The user said this three conversations ago. The AI had suggested reducing screen time after 9 PM, trying a magnesium supplement, and keeping the bedroom at 18 degrees Celsius. That recommendation is stored as a memory object. The embedding for that memory sits in a vector space, clustered near other memories about health, supplements, and sleep.
Now run the similarity search. The query "What did you recommend for my sleep issues?" produces an embedding. The nearest neighbors in vector space will be memories about sleep: the user's mention of insomnia, a memory about their melatonin allergy, maybe a note about their partner being a light sleeper. All semantically close to "sleep issues." All plausible results. None of them are the answer.

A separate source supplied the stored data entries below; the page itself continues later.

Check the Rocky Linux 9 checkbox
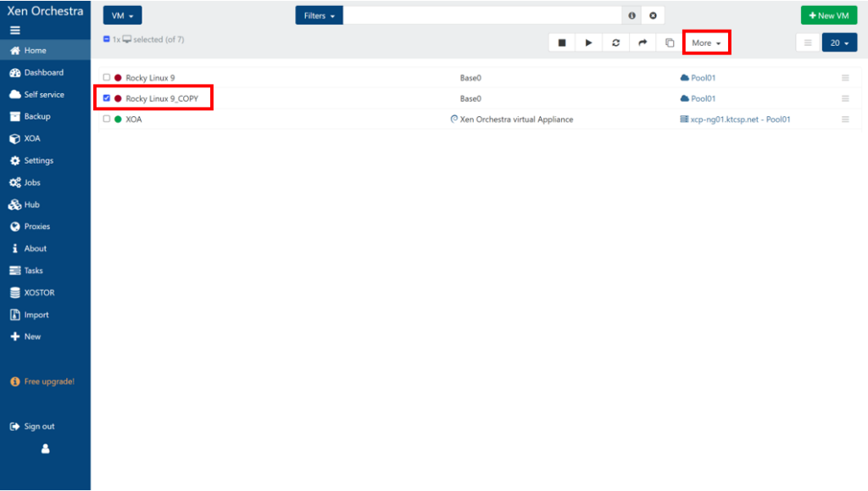 (107, 78)
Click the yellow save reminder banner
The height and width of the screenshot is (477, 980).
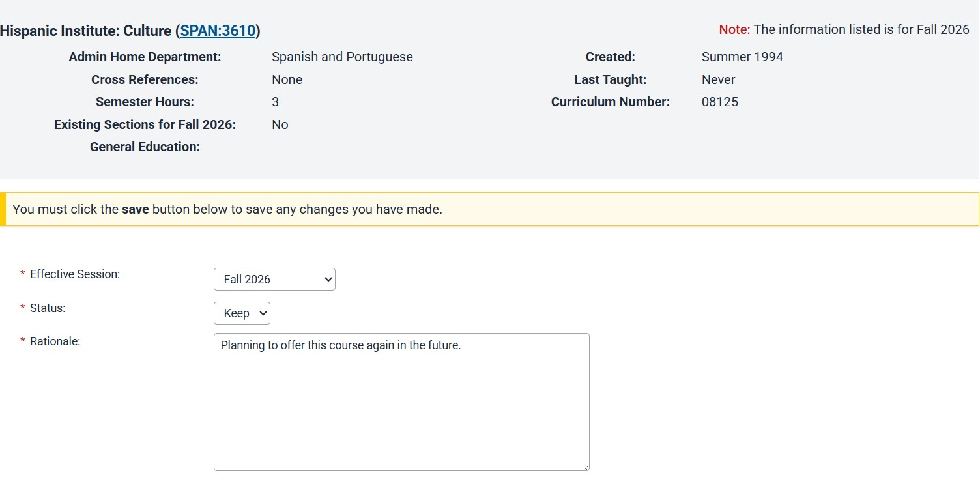pos(489,209)
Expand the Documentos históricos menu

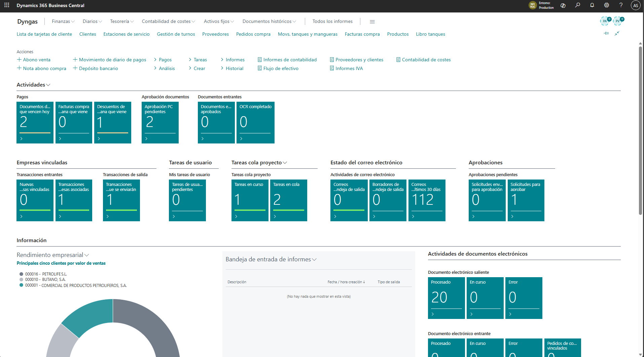click(x=269, y=21)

The actual answer (the AI's own recommendation) sits in a different semantic neighborhood. It is about screen time, temperature, and magnesium. The cosine distance between the query and the answer is large, because the words are different. The meaning is connected, but the connection is not semantic similarity. It is applicability: this memory is what the user needs right now, even though it does not look like the question.

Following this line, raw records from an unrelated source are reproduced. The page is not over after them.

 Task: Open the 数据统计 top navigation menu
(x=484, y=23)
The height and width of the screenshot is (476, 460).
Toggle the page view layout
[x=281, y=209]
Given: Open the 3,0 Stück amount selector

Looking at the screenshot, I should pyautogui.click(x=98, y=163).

This is the gap we have been investigating. And the deeper we dug, the more failure modes we found.
Evidence from our testing
We did not set out to build a different retrieval system. We set out to build a memory engine and expected embeddings to handle retrieval. They did not. The evidence accumulated over months of testing against real conversational data and the LoCoMo benchmark, a dataset of long conversations specifically designed to test memory retrieval.

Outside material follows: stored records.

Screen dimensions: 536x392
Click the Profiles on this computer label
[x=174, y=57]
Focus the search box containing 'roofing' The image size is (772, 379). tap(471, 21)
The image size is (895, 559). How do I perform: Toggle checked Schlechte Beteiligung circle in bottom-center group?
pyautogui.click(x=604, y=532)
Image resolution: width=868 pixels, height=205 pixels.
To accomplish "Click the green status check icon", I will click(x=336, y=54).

Here are the failure patterns we found, ordered from obvious to subtle.
Failure 1: The colloquial reference
User, conversation 47: "My neighbor Dave does construction, big guy, always covered in dust, told me this story about a crane collapse on his site last year."
User, conversation 52: "Did I ever tell you about the construction guy?"
Embedding search for the second message produces vectors near "construction," "guy," and "tell." It will surface memories that mention construction, maybe even memories about a "guy." What it will not do is connect "the construction guy" to "neighbor Dave," because the embedding for an informal reference shares almost no surface features with the formal memory. The connection exists in the user's mind, not in vector space.
A human listener would make this connection instantly, because they understand that "the construction guy" is a reference pattern, a colloquial callback to a person previously described in detail. This is a reference resolution problem, and embedding similarity does not solve it.
Failure 2: The multi-hop question
"What was the name of the restaurant where I had dinner with the person who recommended the hiking trail?"
This question requires chaining three memories:
1. Someone recommended a hiking trail. 2. The user had dinner with that person. 3. The dinner was at a specific restaurant.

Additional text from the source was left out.